8. It is considered necessary to effect certain liberalisation in regard to the liability arising out of fluctuations in the rate of exchange during the period of repayment of the foreign currency loans borrowed by the Development Bank from foreign lending agencies. At present the liability arising out of fluctuations in foreign exchange is completely borne by the borrowing industrial concerns. It is now proposed that it need be borne by the borrowers only so long as they have not discharged their liability completely to the Development Bank. After that period the Development Bank will bear the losses arising out of the normal market fluctuations in foreign exchange and the Central Government will bear the losses in respect of fluctuations, such as devaluation of Indian currency or revaluation of foreign currency as may be adverse to Indian currency. Any profit arising from fluctuations in favour of Indian currency is also proposed to be similarly dealt with.

9. The Development Bank normally reserves the power to nominate one or more directors on the Boards of assisted concerns. The new section 30A is intended to enable the Development Bank to exercise the power effectively.

10. The Bill seeks to achieve these main objects. Opportunity has also been taken to incorporate some other amendments which are found necessary for the smooth working of the Development Bank and are of a consequential or procedural nature. The notes on clauses appended to the Bill explain the position thereof.-

Gazette. of India., 8-12-72, Pt. II, section 2, Ext., p. 1544.-.

Amending Act No. 52 of 1975 - Statement of Objects and Reasons - It is proposed to restructure the Industrial Development Bank of India in certain respects, so as to enlarge its role as the principal financial institution financing industry and for coordinating the working of other financial institutions engaged in the financing or promotion or development of industry. The financial institutions, in this context, include the Industrial Finance Corporation of India, the Life Insurance Corporation of India, the Unit Trust of India, the Industrial Reconstruction Corporation of India Limited, the State Financial Corporations, all in the public sector, the Industrial Credit and Investment Corporation of India Limited, in the private sector and such other institutions as may be notified by the Central Government in this behalf. Besides these, the State Bank of India, its seven subsidiary banks, the fourteen nationalised banks, scheduled banks and the State Co-operative Banks are also proposed to be brought within the purview of co ordination by the Development Bank as these institutions participate with the Development Bank and other term lending institutions in financing industry.

2. The Development Bank is at present a wholly owned subsidiary of the Reserve Bank of India; the Directors on the Central Board of the Reserve Bank constitute the Board of Directors of the Development Bank. It is now proposed to transfer the entire capital of the Development Bank held by the Reserve bank to the Central Government. There will also be a separate Board of Directors for the Development Bank on which the financial institutions and the public sector banks will be represented.

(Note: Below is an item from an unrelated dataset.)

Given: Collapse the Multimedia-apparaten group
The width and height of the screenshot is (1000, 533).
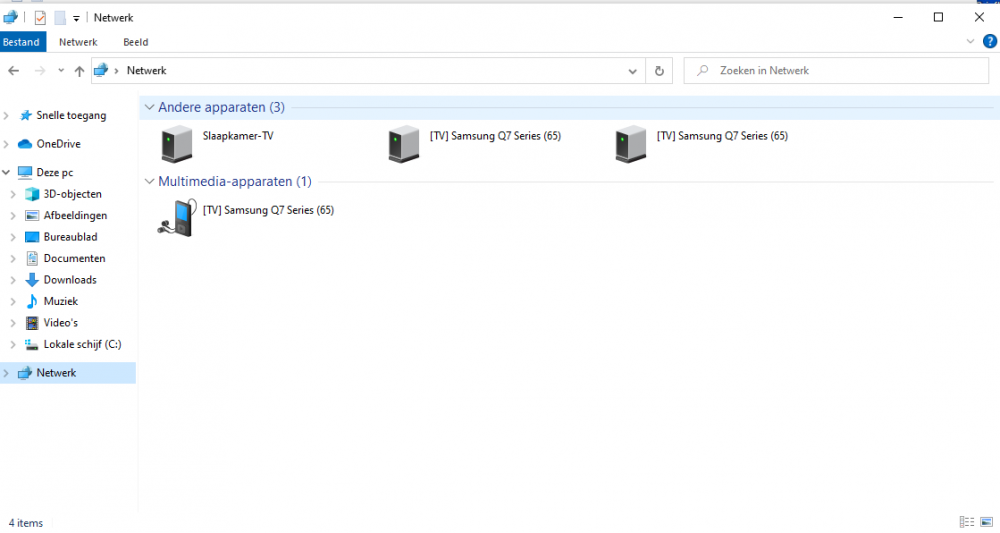Looking at the screenshot, I should (x=149, y=182).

3. In view of the enlarged role envisaged for the Development Bank, it is proposed that it should take over the capital held by the Reserve Bank in the different State Financial Corporations and in the Unit Trust of India. Since the Life Insurance Corporation is already wholly owned by the Central Government, no restructuring of its capital is envisaged. 50 per cent of the share capital of the Industrial Reconstruction Corporation of India Limited and the Industrial Finance Corporation of India are already held by the Development Bank. The Development Bank does not propose to hold any share capital in the Industrial Credit and Investment Corporation of India Limited as it is an institution in the private sector. The corporation is, however, being represented on the Board of Directors of Development Bank along with the other institutions and public sector banks so as to facilitate co-ordinate functioning.

4. With the Development Bank assuming the role of the principal financial institution, it is proposed to have representatives of the Development Bank on the Boards of other institutions, wherever considered necessary or feasible.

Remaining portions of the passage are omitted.